____ DATASET RECORDS

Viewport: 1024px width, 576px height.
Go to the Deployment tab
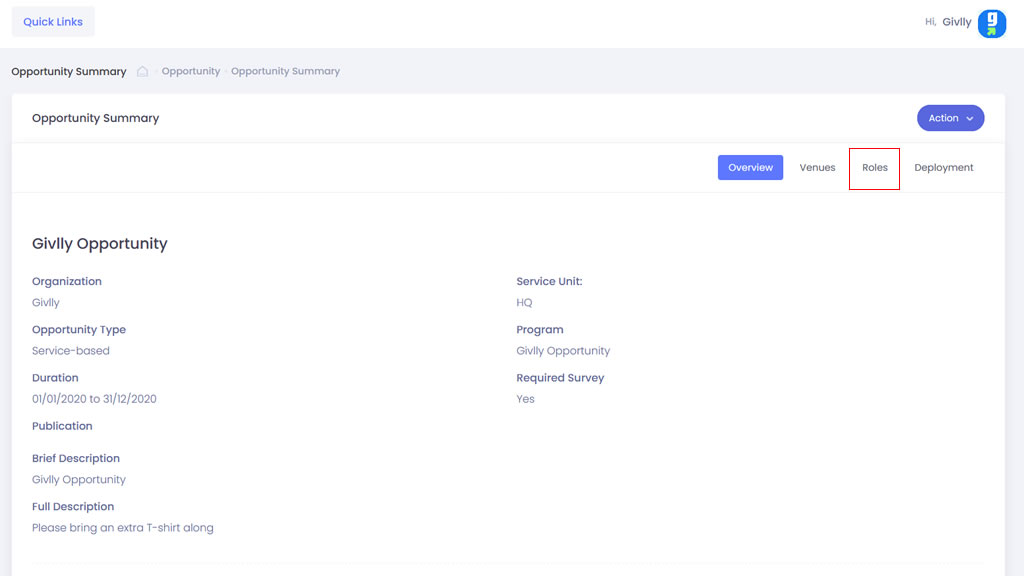943,168
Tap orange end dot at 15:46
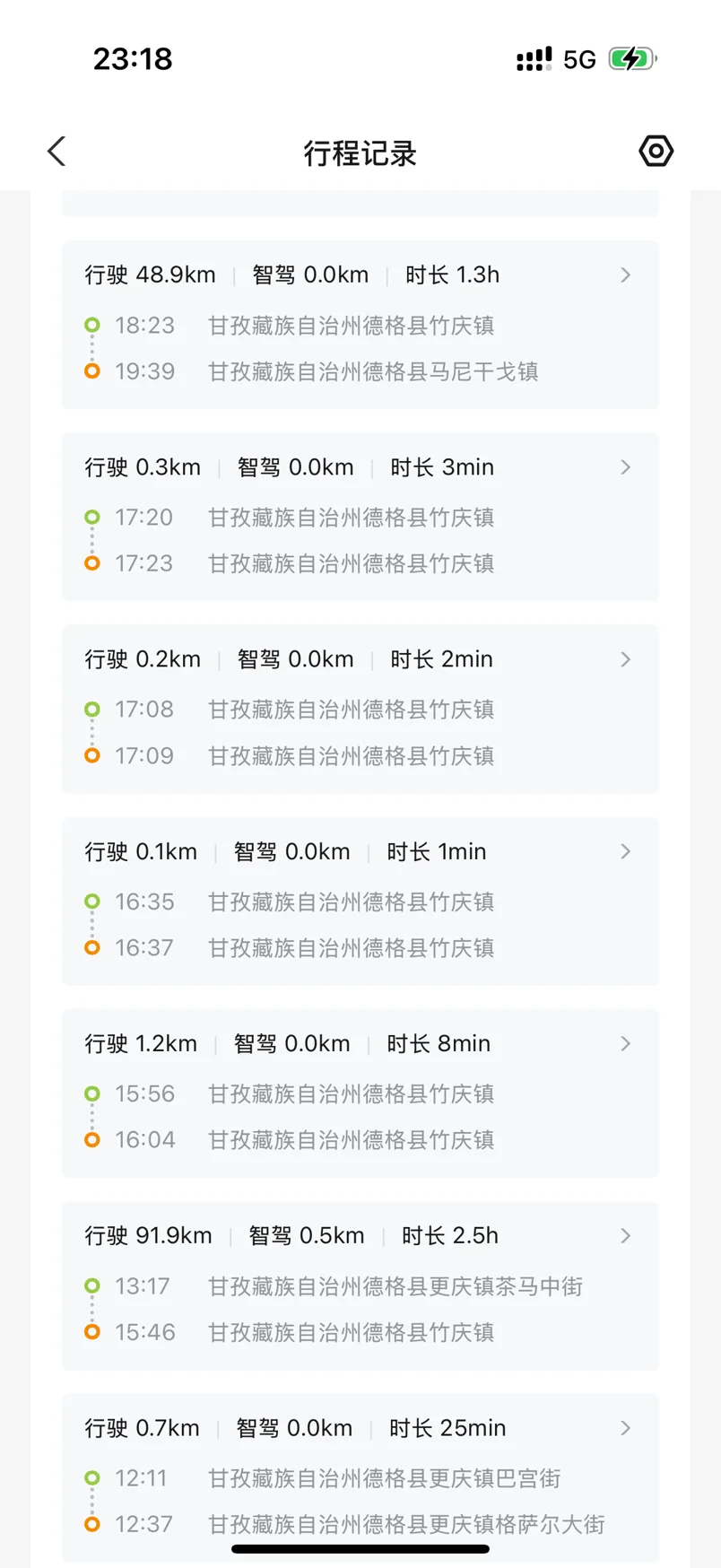 pos(91,1332)
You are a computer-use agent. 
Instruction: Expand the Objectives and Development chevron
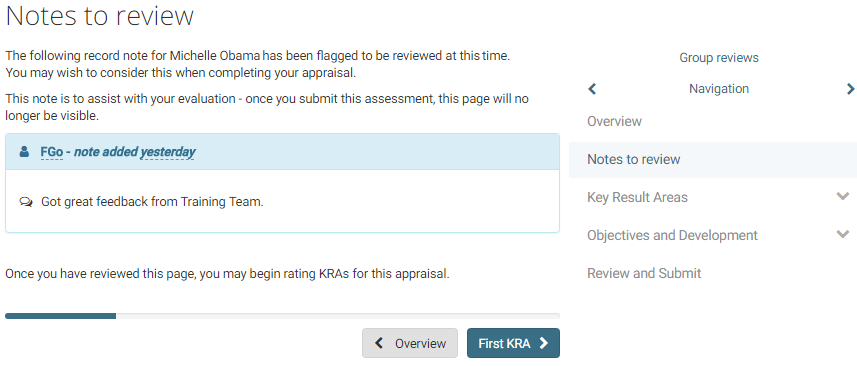(843, 235)
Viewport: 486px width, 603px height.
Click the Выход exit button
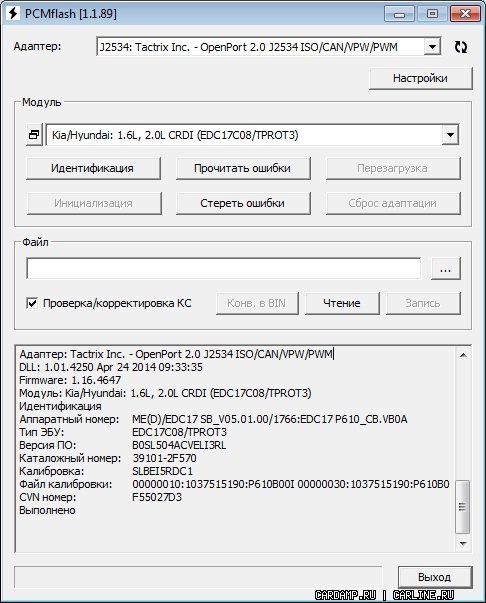pos(435,577)
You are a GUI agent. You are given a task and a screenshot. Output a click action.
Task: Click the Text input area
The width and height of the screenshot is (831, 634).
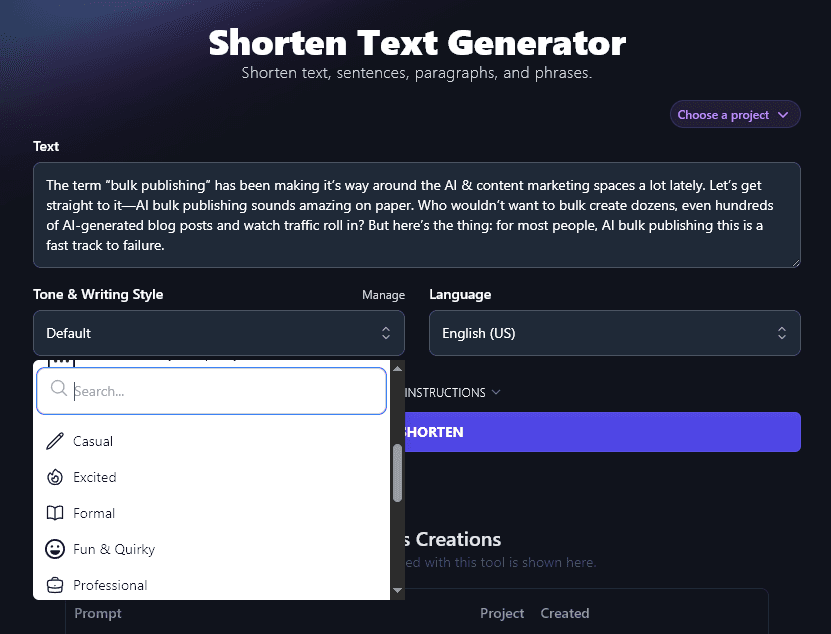(x=418, y=214)
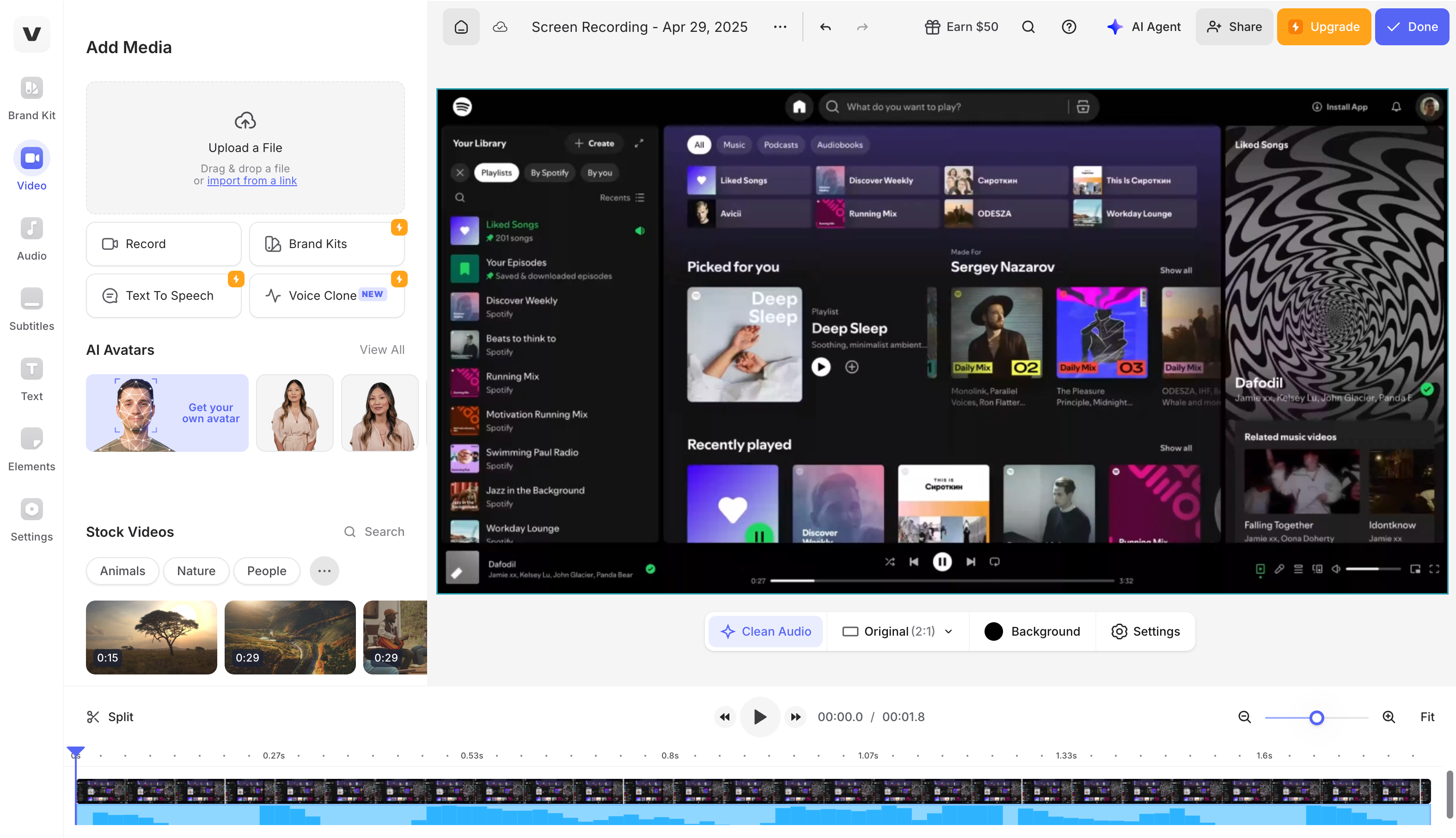
Task: Click the fast forward button
Action: 795,717
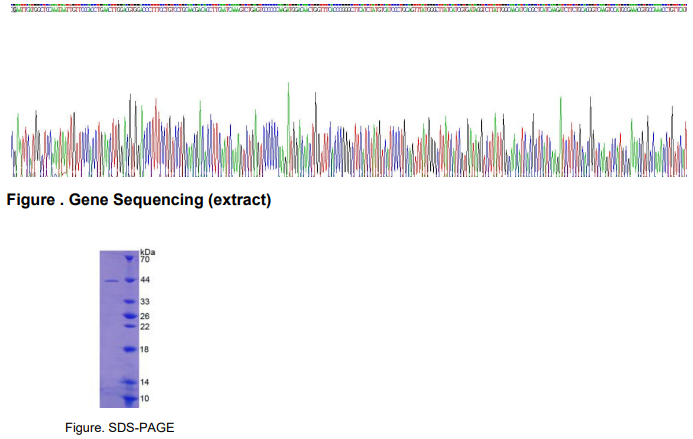Select the 22 kDa marker label
The image size is (693, 439).
[x=145, y=326]
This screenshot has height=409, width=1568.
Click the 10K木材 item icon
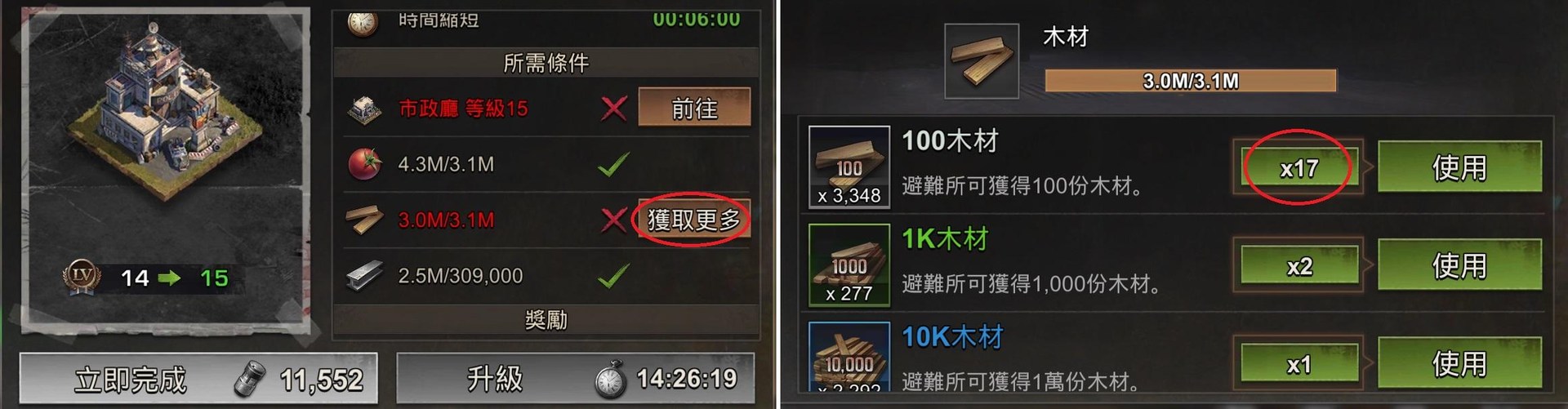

________

» **TO BE DONE**
Reproduce verbatim the stretch of the records from the line containing "You are a GUI" through the end of the records, leaving out the pictures.

» **SOLUTION BELOW**
You are a GUI agent. You are given a task and a screenshot. Output a click action.
Task: Click the Text input area
The width and height of the screenshot is (831, 634).
(x=418, y=214)
Task: Click the fast forward button
Action: 795,717
Select the 22 kDa marker label
The image size is (693, 439).
[x=145, y=326]
This screenshot has height=409, width=1568.
Click the 10K木材 item icon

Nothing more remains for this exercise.